A song of embarrassment that no longer hurts

My mom with me in 1992, before I knew to be embarrassed.

Karolina and I are sitting on the couches in our sorority’s study lounge as we have probably a hundred times before. Our books sit cast aside on the table, long forgotten in favor of the stories at hand. I grimace as I tell her about my mother’s incessant need to embarrass me.

With her quirky dances and chipper voice, my mother manages to turn everything into a song. “Don’t forget to take out the trraaaaaasssshhhh!” and “Leeeettttt’s make cookies!” were fine around the house, but the ever impending doom of what she would say in front of my friends haunted me everywhere. As a fourth grader there was nothing more mortifying than having to admit it was my mother skipping around crooning about walking home from carpool.

Karolina giggles and tells me that is nothing compared to the embarrassment her parents caused her.
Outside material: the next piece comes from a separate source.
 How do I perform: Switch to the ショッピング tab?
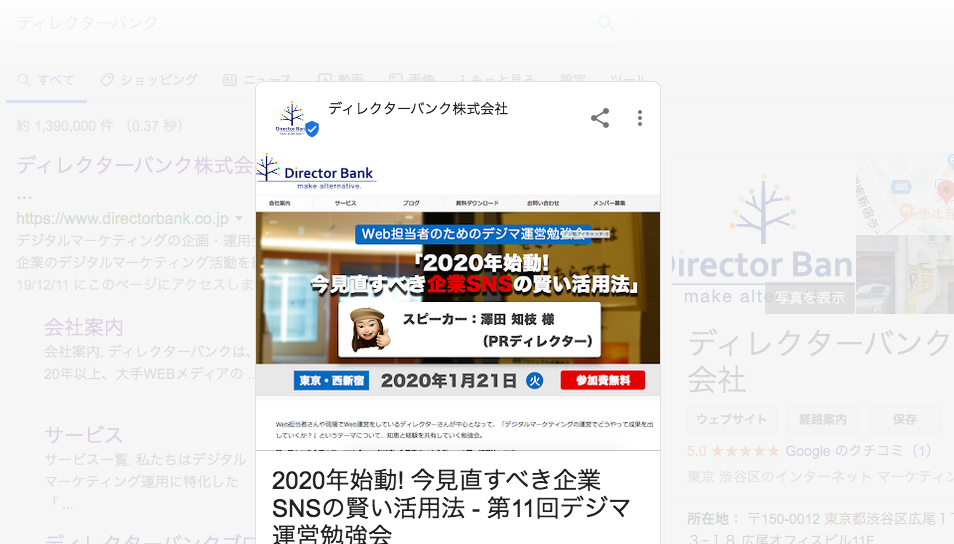148,80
With another laugh she tells the story of her book report.

She remembers the pride she felt as a fourth grader walking to school carrying a huge poster. She painted a beautiful replica of the cover of the book. On the inside was a report on each character, including descriptions and facts about them. She knew she had the most wonderful book report ever. Then she remembers how red her face turned and the burning feeling of embarrassment she felt when she walked into her class, looked at all the other students holding page summaries of their books, and realized this is not what the teacher meant by a book report.

Karolina is a pre-med junior at Northwestern University, studying biology and Spanish.. Her petite statue and short blonde hair complement her bubbly personality and contagious laugh.

To Karolina, the story of the book report is a simple misunderstanding; neither she nor her parents knew what a book report was. Like other fourth graders, Karolina asked her parents when she did not understand her homework. The difference was her parents did not speak English very well. Karolina and her family are all immigrated from Tychy, Poland, when Karolina was barely three. Her parents misunderstood the directions and rather than a summary like everyone else in the class, Karolina made a huge poster that read more like a police report.

The language barrier divided Karolina from her peers. Seemingly easy translations caused her stress in school. She struggled with the difference between many and much.  She lost class grammar competitions. Karolina remembers her mother refusing to take English at the local elementary school because they were taught by Karolina’s teachers.  She recalls painfully the transition from being an immigrant in a Polish neighborhood in Chicago, to living in suburban Wheeling.

I sit back on the couch and laugh with Karolina. She looks back on the memories of her parents’ poor English as moments of embarrassment, but moments of learning as well. She sees the incidents as the growing pains of childhood and her parent’s struggle with language as part of life. Karolina’s parents still occasionally make small mistakes and embarrass her, but now she finds it quaintly funny.

My mom with me at a charity event in 2010.

I think about my mother’s singing and the humiliation I felt. On my last visit home, I found myself laughing and singing along with my mom. Rather than let it embarrass me, I see it as part of my mother, and let’s face it, part of me.